As a defense contractor with the US government, this Aerospace and Defense Manufacturer must observe federal regulations and customer contractual obligations to limit certain information only to employees who are US citizens. Prior to the implementation of a central SAP instance, the organization maintained multiple legacy systems and limited access to sensitive information by simply granting only the employees who are US citizens access to the systems which contained such information. With the implementation of a single SAP instance, the company now required a security model to limit access to federally and contractually regulated information as well as a means to continually monitor compliance to ensure these obligations are met.
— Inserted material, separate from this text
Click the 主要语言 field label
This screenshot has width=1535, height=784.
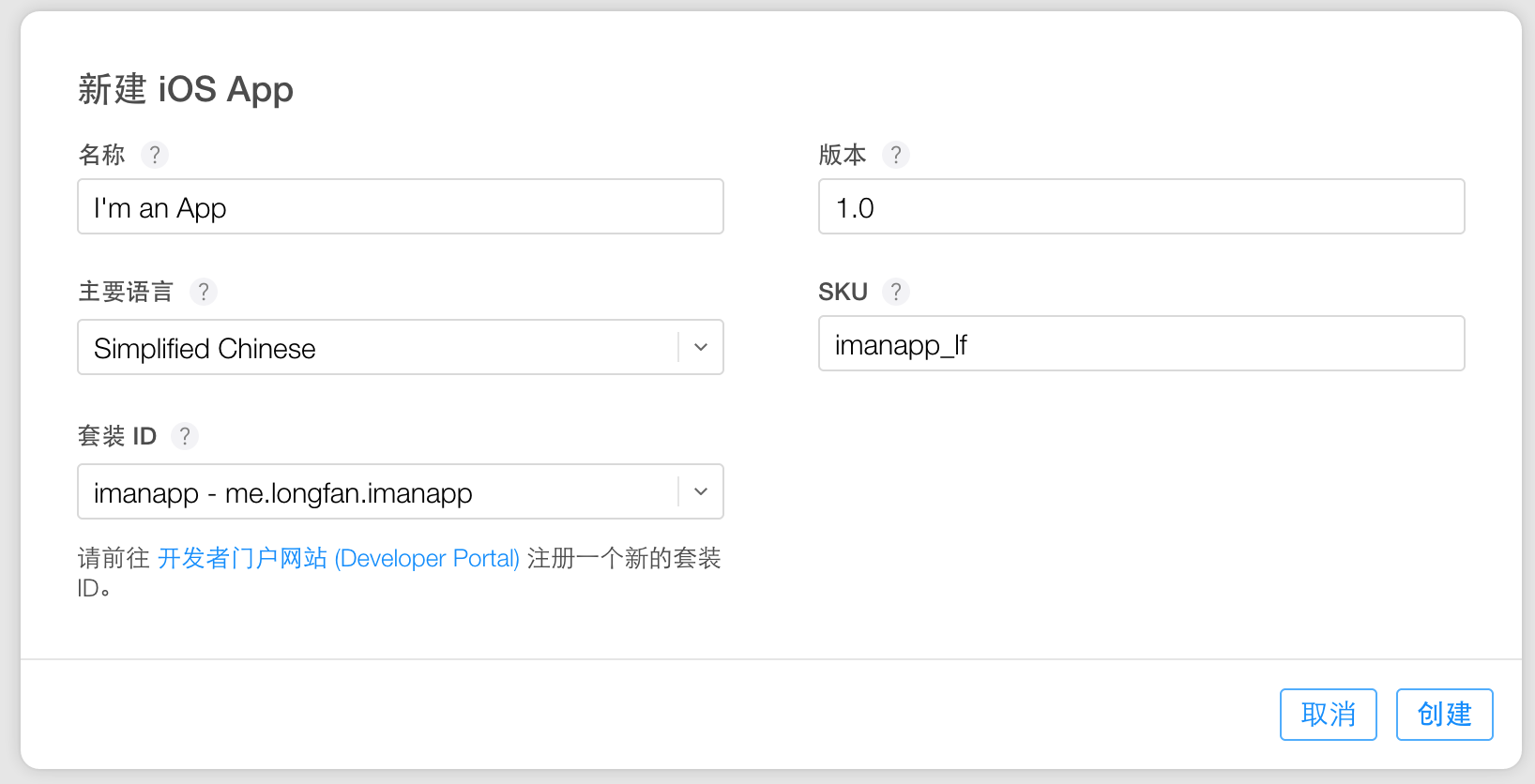(x=126, y=292)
The phased implementation would grow to 20,000 core users over the course of five years in the FI/CO, SD, MM, PS, and QM modules.

A comprehensive analysis of transactions was performed to identify each transaction where sensitive information could be accessed directly or through standard drill-down functionality. The authorizations for these transactions were assessed and fields identified which could control access appropriately. Using these authorization fields, the security model was redesigned to appropriately limit sensitive data from non-US Citizens. User master records were identified as US versus non-US Citizens. Governance processes and procedures were put into place to ensure that on-going users are assigned to the appropriate roles.
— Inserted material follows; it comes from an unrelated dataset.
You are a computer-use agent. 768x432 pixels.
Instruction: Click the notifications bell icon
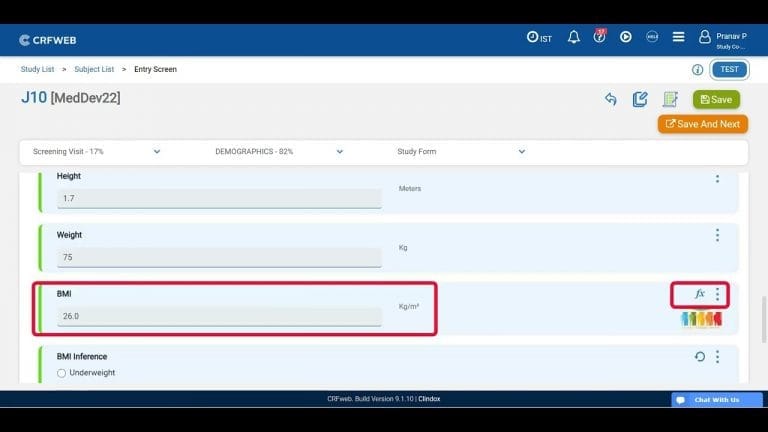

As part of the redesign, legacy security roles were scrutinized for functionality as well as flexibility to adapt to the client’s changing requirements. Security and business process owners worked together to redefine global business functions to meet the requirements of the client’s detailed business operations. Leveraging industry business process best practices together with in depth knowledge of SAP security functionality, HBCG designed a security model to meet the client’s business requirements within a controlled and secure environment. The effort to design security around sound business processes not only created a more manageable security environment, but brought to light numerous business issues previously overlooked by the client, including the segregation of incompatible duties (SOD). Seemingly disparate client business units were united under a global strategy that could more easily adapt to meet the business’ requirements.
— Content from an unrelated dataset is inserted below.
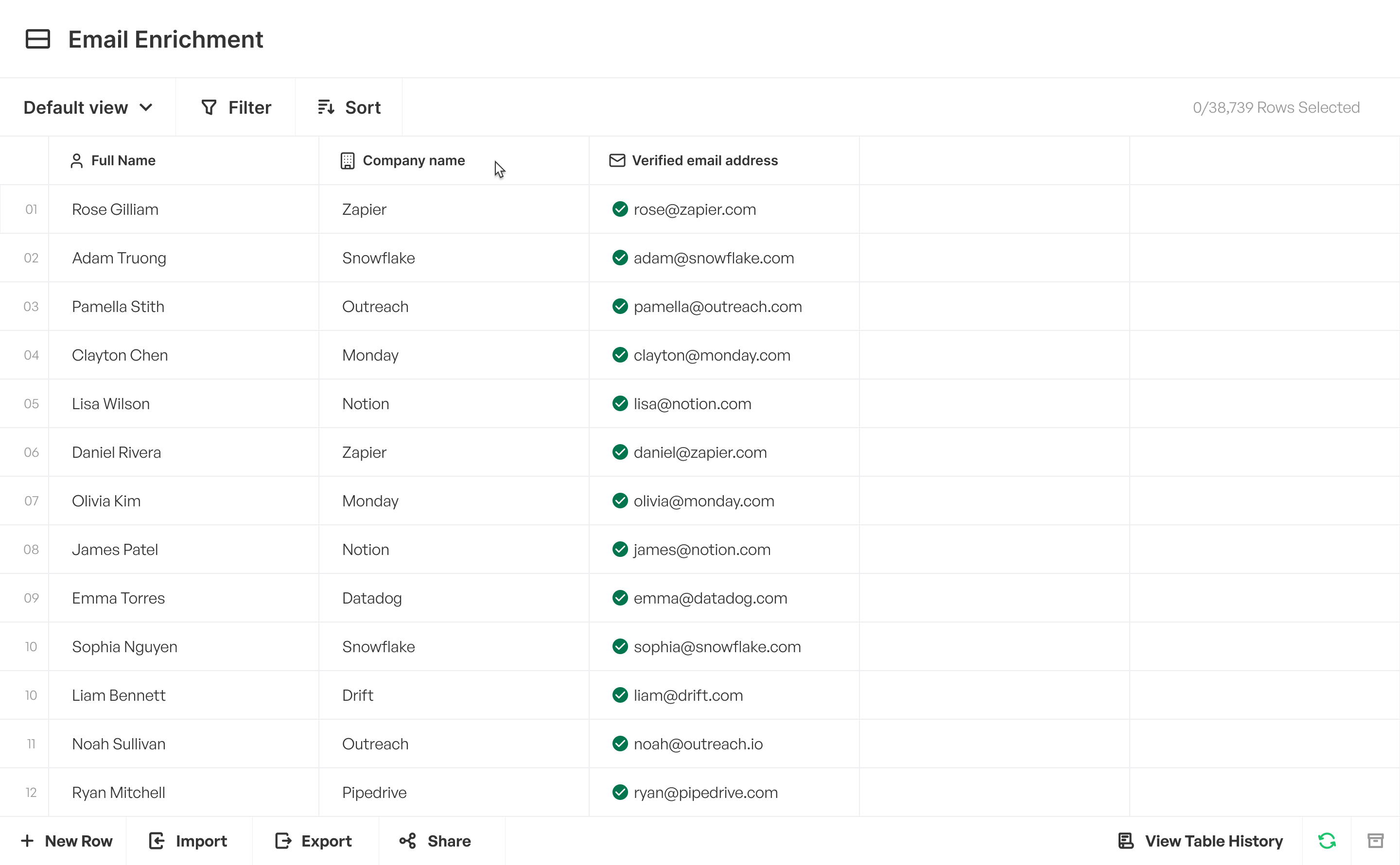1400x865 pixels.
Task: Select the Filter menu option
Action: click(237, 107)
In addition, HBCG assisted the client in package selection of a SOD and controls monitoring software. Approva’s BizRights tool allowed rules to be created to monitor User Master Records (UMRs) belonging to non-US Citizens against their data-level authorizations. The reports are scheduled (or can be run on an ad hoc basis as needed) to run on a periodic basis and to notify data owners of any violations. This allows the business owners, who are ultimately accountable for the business controls, to continually monitor who has access to their data.